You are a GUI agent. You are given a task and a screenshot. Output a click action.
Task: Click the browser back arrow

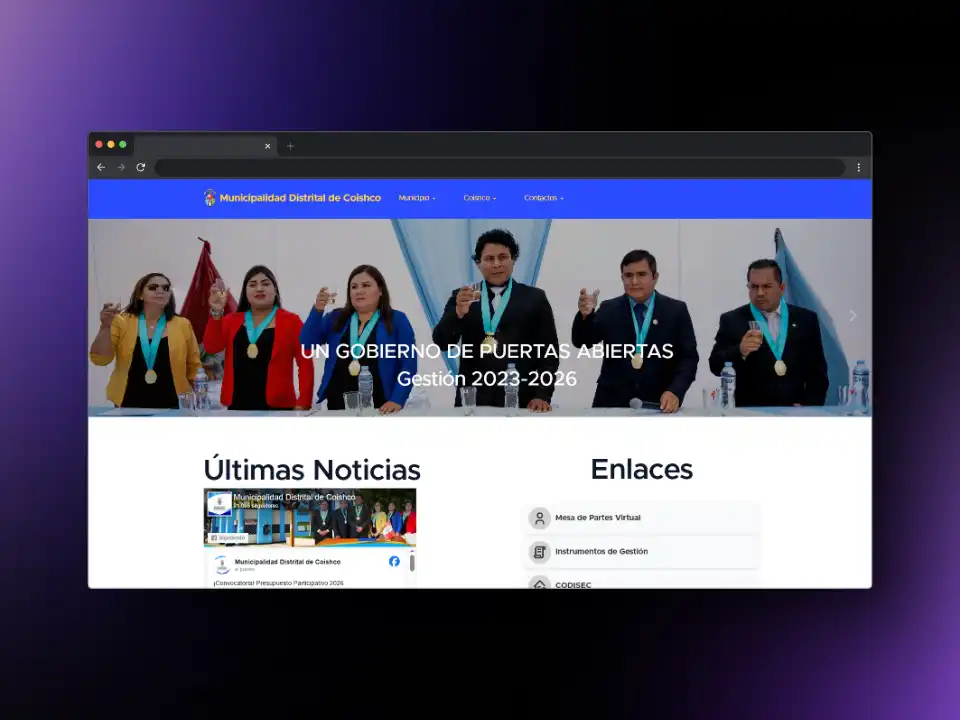[x=101, y=167]
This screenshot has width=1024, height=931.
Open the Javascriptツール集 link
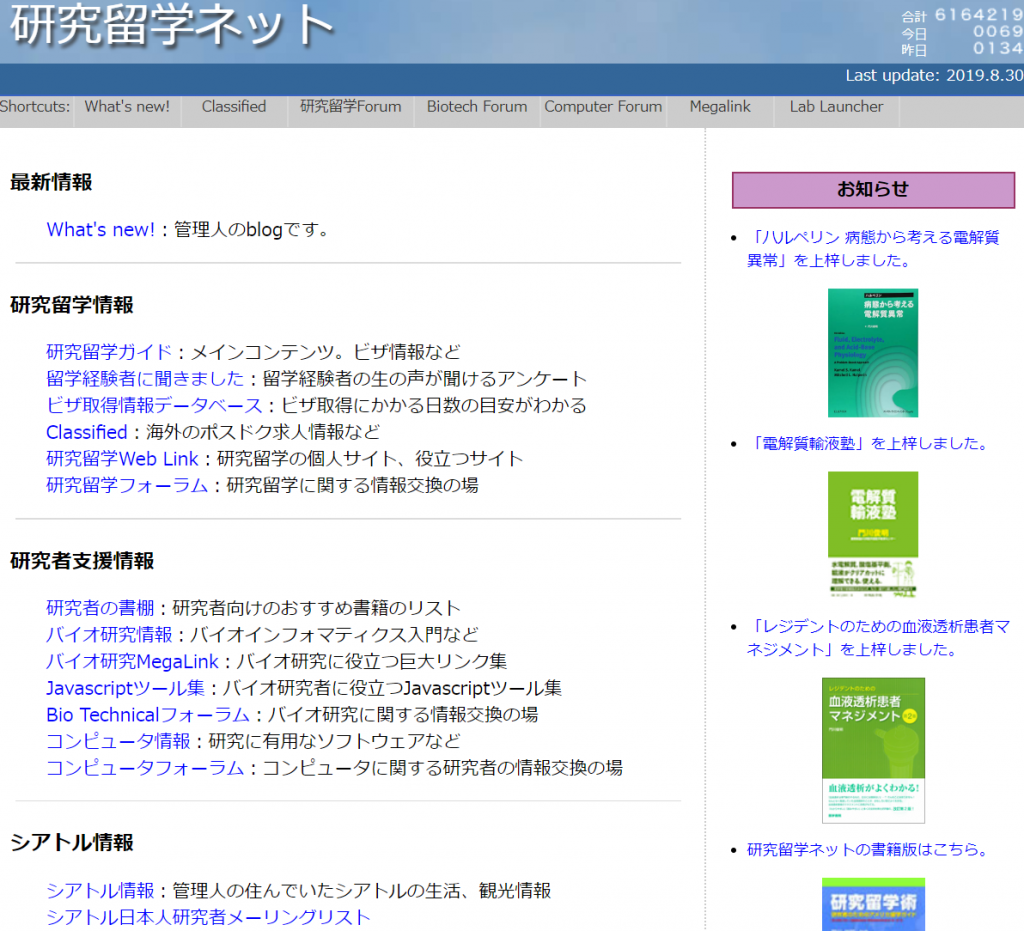point(125,688)
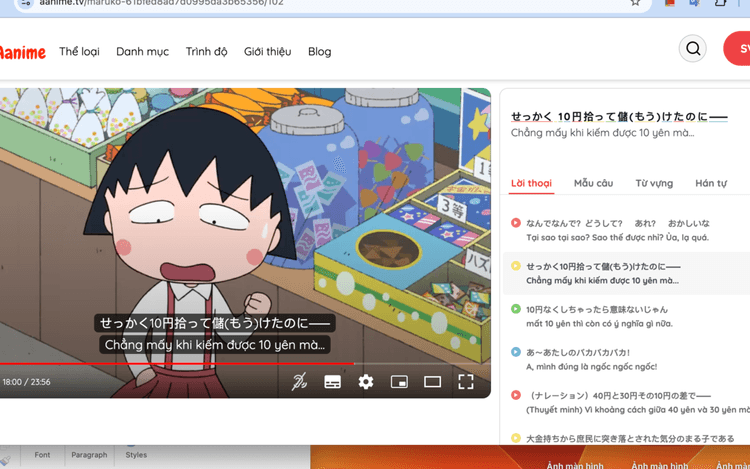Toggle the crossed-out autoplay icon in player
This screenshot has width=750, height=469.
click(299, 382)

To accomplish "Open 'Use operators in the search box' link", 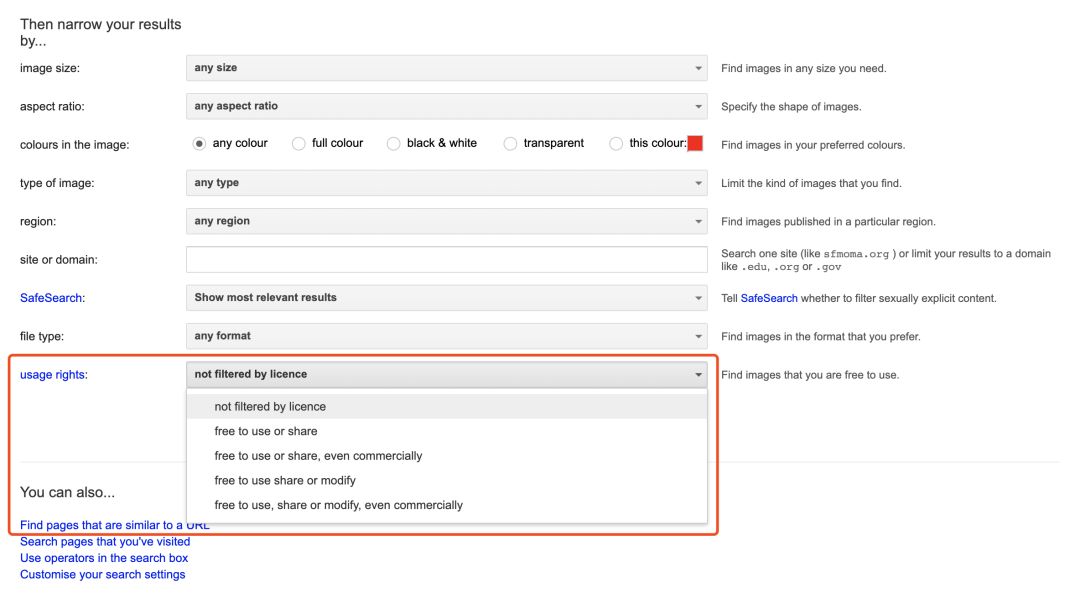I will (104, 558).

┄┄┄┄┄┄┄┄┄┄┄┄┄┄┄┄┄┄┄┄

• [WORK REQUIRED]:
Rewrite the lines from the start of the items through the line holding "click(299, 382)", inclusive, as a JSON list of strings with one string per line and blank lines left out. Omit the pictures from the answer.

• [REPLY]:
[
  "You are a GUI agent. You are given a task and a screenshot. Output a click action.",
  "Task: Click the browser back arrow",
  "[x=101, y=167]",
  "This screenshot has width=1024, height=931.",
  "Open the Javascriptツール集 link",
  "point(125,688)",
  "Toggle the crossed-out autoplay icon in player",
  "This screenshot has width=750, height=469.",
  "click(299, 382)"
]